Amai Zenzele sees this struggle only in terms of the threat that western culture of the U.S. poses to her daughter in living away from traditional Zimbabwean culture, but I think much more is going on in these letters than either of the main characters sees and perhaps even more than the author herself sees.

When Zenzele is semi-horrified at one cultural practice of her African village her mother tells her:

“I am being serious, Zenzele. You must not take the Western anthropologists’ view of our culture. They perceive our culture through their lens.”
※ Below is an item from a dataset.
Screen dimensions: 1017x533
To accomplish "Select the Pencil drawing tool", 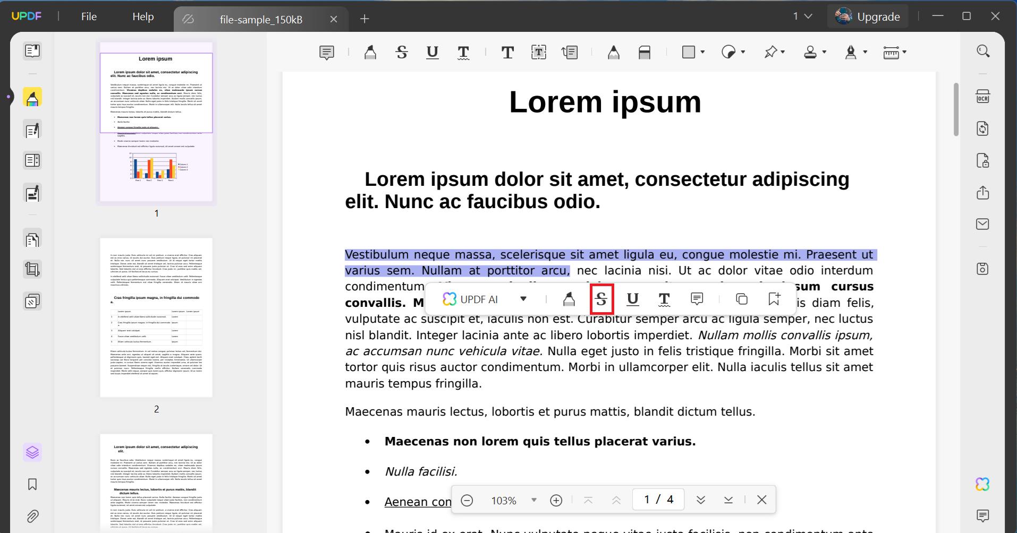I will tap(613, 52).
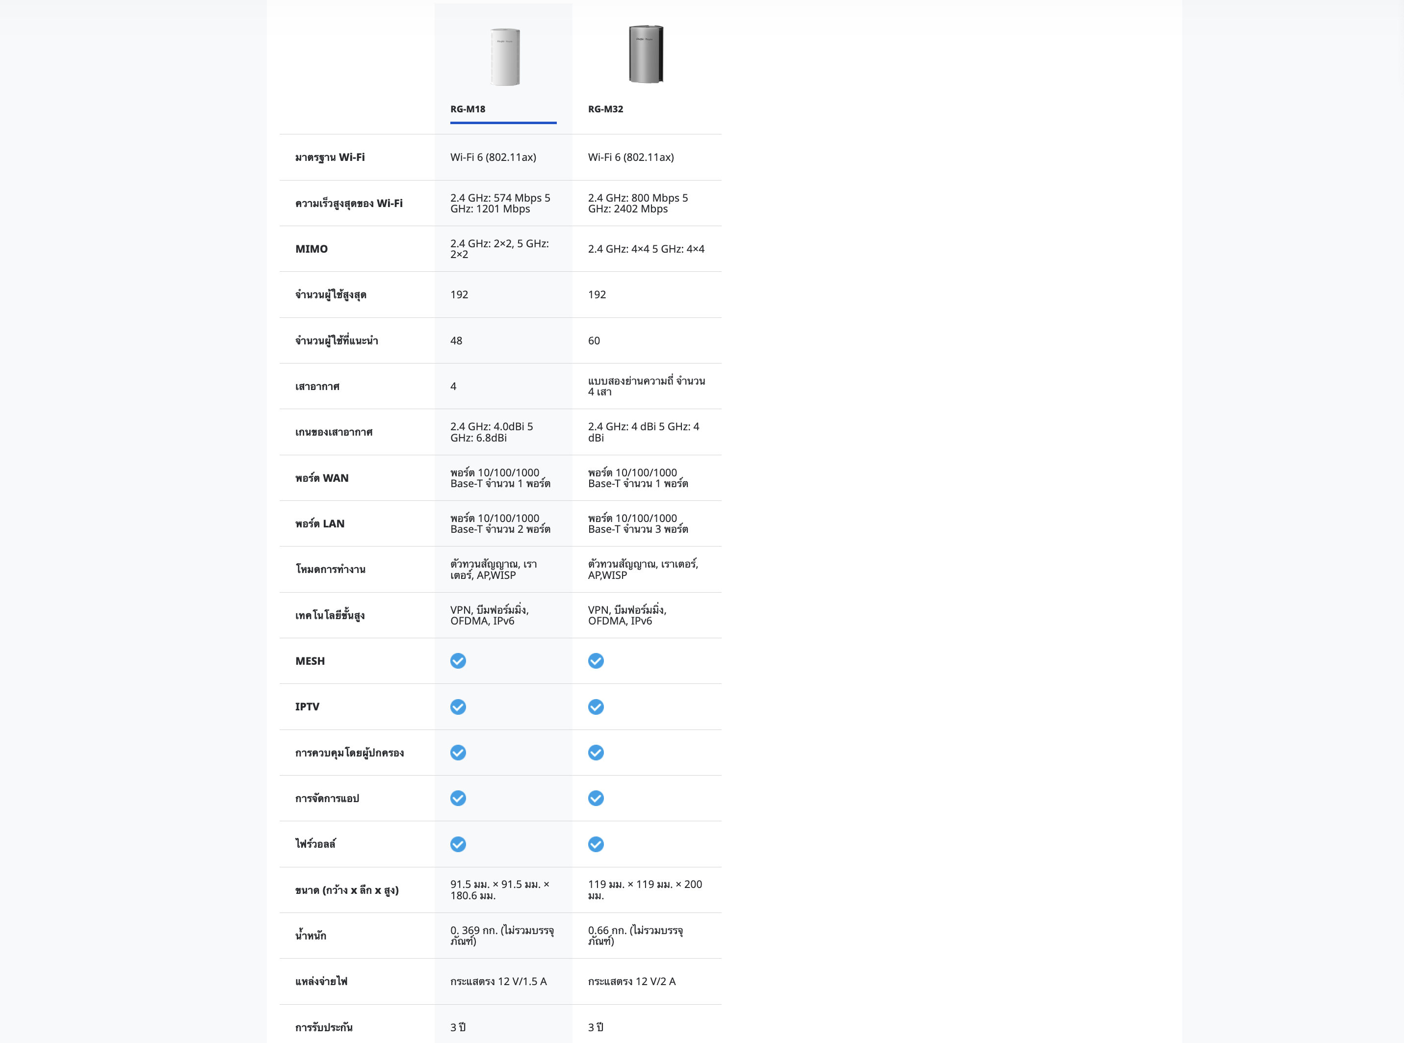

When Zenzele protests to the “meaning” of a cultural practice on the grounds that it violates the dignity of women, her mother responds:

“You cannot reject a custom simply because it is vulnerable to abuse. That is like not going to church because there are so many hypocrites there…”

But the letters are no mere sermons to Zenzele. Her mother respects his daughter’s vehement modern feminism and she says:

“… I had no answers to your questions, which dropped like little bombs to disturb my orderly, swept, waxed and shiny world. Ever since you had burst into womanhood with your fervent egalitarianism and sweet idealism, the complete foundation of my morning reveries had been shattered.”

Perhaps these letters are as important for her mother as to Zenzele.

The one thing that did surprise and fascinated me by its absence, was the lack of any sense that there were also class problems to deal with. The Zenzele family is obviously quite rich with a number of servants at their home. These class divisions and all that goes with them never seem to enter Amai Zenzele’s consciousness, and much of what she describes as racial issues in Zimbabwe may also be seen as having a significant element of class differences as well.

This is one of the best written and touching books I’ve read in a long time. Amai Zenzele’s deep respect for her daughter’s radical feminism was so powerful and well done that I quickly purchased three copies to pass on to three younger women I know who I think will much appreciate that particular analysis. I’m awaiting the arrival of those gifts to pass on as soon possible. My own copy I’m passing on to my partner, a woman of my own age who has embraced much of that feminism, but whom I know will be moved and touched by Amai Zenzele’s own recognition of those positive values in her daughter’s new world.